François Hollande voulait faire de son discours un chef-d’œuvre ; ce fut un exercice convenable qu’on sentait pourtant parcouru d’une fissure. Que retrouver en effet de la République sociale et de l’essor de la culture pour lesquels combattait Jean Zay dans la politique docile et libérale des gouvernants d’aujourd’hui ? Où trouver l’attention aux pauvres d’une Geneviève de Gaulle-Anthonioz ? Quelle trace de la passion intraitable de Germaine Tillion pour la liberté et l’altérité ? Quelle place pour leur attachement sourcilleux à l’indépendance nationale dans le grand large de la fraternité ? Le verbe présidentiel était semblable « à ces cratères où les volcans ne viennent plus, où l’herbe jaunit sur sa tige ».

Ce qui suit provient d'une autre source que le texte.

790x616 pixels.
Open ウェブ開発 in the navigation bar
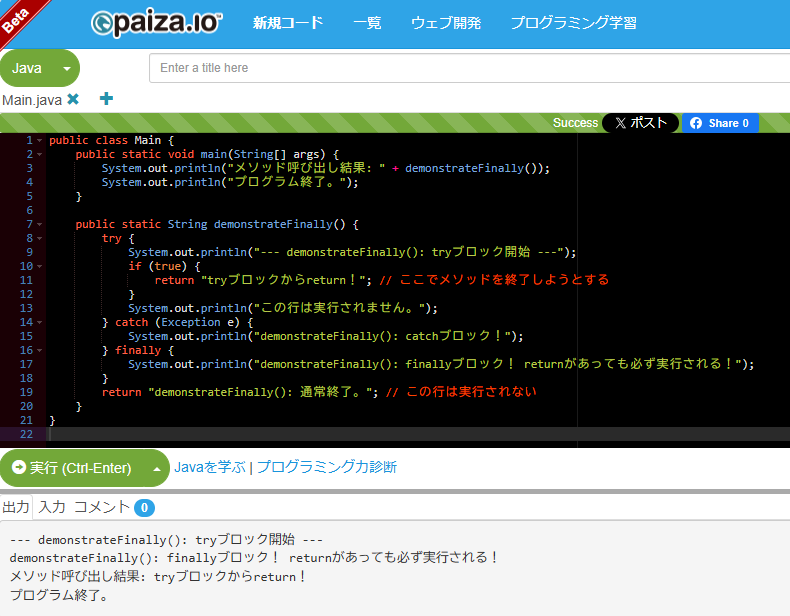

Le chef de l’État a choisi des personnalités à honorer en excluant un pan essentiel de la Résistance, celui des communistes, et tombait donc à plat son envolée sur « l’histoire quand elle devient partagée » : il venait de la diviser.
Le Panthéon ne peut être traité comme une salle à places réservées, où ni la classe ouvrière, qui paya le plus lourd tribut à la Résistance, ni les immigrés, dont l’héroïsme est devenu légendaire, ne sont admis. C’est la condition pour que des destins donnent « à la patrie une destinée ». Nicolas Sarkozy l’avait hélas mieux compris qui avait mis en valeur la figure de Guy Môquet pour tenter de la manipuler.
À qui ce brouillard est-il nécessaire ? Pourquoi remodeler l’épopée de l’armée des ombres pour en biffer la trace de ceux qui portèrent le plus haut l’espérance que les sacrifices sous l’Occupation ouvrent une nouvelle ère de progrès pour tous ? Peut-être parce que, comme l’écrivait Hugo, « dans connaître, il y a naître », et que certains craignent toujours l’avènement « des jours heureux » programmés par le Conseil national de la Résistance.